Being a complete nerd, I've been fascinated lately by my discovery of Gnumeric, a free spreadsheet program that does multivariate statistics.
I've been messing around with crime data. Using the FBI's list of violent crime rates per 100,000 by state as the dependent variable, I factored in race, diversity, income and toughness on crime:
*Race (four variables). Proportions of a given state that are black, Hispanic, Asian and Native American. If a state is 10 percent Hispanic, for example, that figure is .10.
*Diversity. The ELF for that state, or the odds that two randomly chosen people will be of different ethnicities. Calculated by squaring each race's proportion and adding them together, then subtracting that number from 1. A higher ELF means more diversity.
*Income. The average, adjusted for cost of living.
*Toughness on crime. Average time served in months for a violent offense.
The raw correlations are about what you'd expect -- states with higher proportions of whites, low diversity, high incomes and tough sentences tend to have low violent crime rates. But once you throw them all into one regression equation, the results are interesting.
A disclaimer: I'm pretty good at math but don't have much formal training in statistics. Numbers are on the spreadsheet. (One thing Gnumeric does not do well is export files that Google Spreadsheets can use, so I had to do it in html. E-mail me, and I'll send a .xls file as an attachment.)
Here are the coefficients:
% Black: 1902
% Hispanic: 1213
% Native American: 1941
% Asian/Pacific Islander: 175*
Diversity: -308*
Income: .000021*
Tough on crime: -1.14*
The starred results are statistically insignificant, with P values > .05 and/or t-stats between -1.96 and 1.96.
Two very weird things. One, income has no significant effect.

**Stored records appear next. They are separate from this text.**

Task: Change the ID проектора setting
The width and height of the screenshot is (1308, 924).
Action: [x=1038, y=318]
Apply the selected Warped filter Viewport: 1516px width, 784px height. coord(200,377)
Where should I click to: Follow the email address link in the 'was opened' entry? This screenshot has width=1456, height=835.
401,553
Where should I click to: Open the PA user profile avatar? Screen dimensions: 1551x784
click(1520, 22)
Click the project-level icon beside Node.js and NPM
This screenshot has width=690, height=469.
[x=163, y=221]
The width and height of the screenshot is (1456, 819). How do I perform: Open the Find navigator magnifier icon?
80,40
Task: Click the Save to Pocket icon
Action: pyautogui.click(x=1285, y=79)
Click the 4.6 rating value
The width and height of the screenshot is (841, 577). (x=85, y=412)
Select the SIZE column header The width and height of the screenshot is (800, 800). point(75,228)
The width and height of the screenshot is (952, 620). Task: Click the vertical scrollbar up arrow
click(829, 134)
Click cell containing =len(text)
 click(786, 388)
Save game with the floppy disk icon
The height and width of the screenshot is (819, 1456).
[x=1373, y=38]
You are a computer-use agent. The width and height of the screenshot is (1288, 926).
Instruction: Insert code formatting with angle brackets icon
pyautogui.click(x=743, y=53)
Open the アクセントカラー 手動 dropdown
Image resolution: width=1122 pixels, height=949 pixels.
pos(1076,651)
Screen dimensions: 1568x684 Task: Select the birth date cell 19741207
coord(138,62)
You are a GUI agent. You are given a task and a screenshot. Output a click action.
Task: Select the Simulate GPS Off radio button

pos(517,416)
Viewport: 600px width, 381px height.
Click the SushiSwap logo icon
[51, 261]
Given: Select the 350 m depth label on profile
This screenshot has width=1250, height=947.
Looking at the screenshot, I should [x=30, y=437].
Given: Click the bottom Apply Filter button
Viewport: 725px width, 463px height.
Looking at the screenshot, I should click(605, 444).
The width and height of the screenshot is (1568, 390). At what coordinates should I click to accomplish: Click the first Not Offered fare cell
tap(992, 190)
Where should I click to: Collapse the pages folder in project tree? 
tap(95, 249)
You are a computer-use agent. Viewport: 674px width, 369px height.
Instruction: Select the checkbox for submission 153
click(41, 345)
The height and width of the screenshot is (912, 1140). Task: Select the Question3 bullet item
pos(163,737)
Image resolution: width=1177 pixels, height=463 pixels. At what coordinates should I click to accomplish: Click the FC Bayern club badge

Second, once one takes into account where diversity is coming from, diversity in and of itself doesn't explain the crime rate either (if anything, higher diversity means lower crime). I think this says something for immigration -- the problem isn't that we're taking in people who are different than we are; the problem is that we're drawing from specific populations that commit crimes (or have kids who commit crimes).
This squares with an international analysis I did once failing to find a correlation between diversity and murder rate. (I also found, oddly enough, that diversity and incarceration rate were related -- having different people side by side makes them distrust each other and likely to throw each other in prison, but it doesn't make them kill each other, assuming my results are right and mean something.)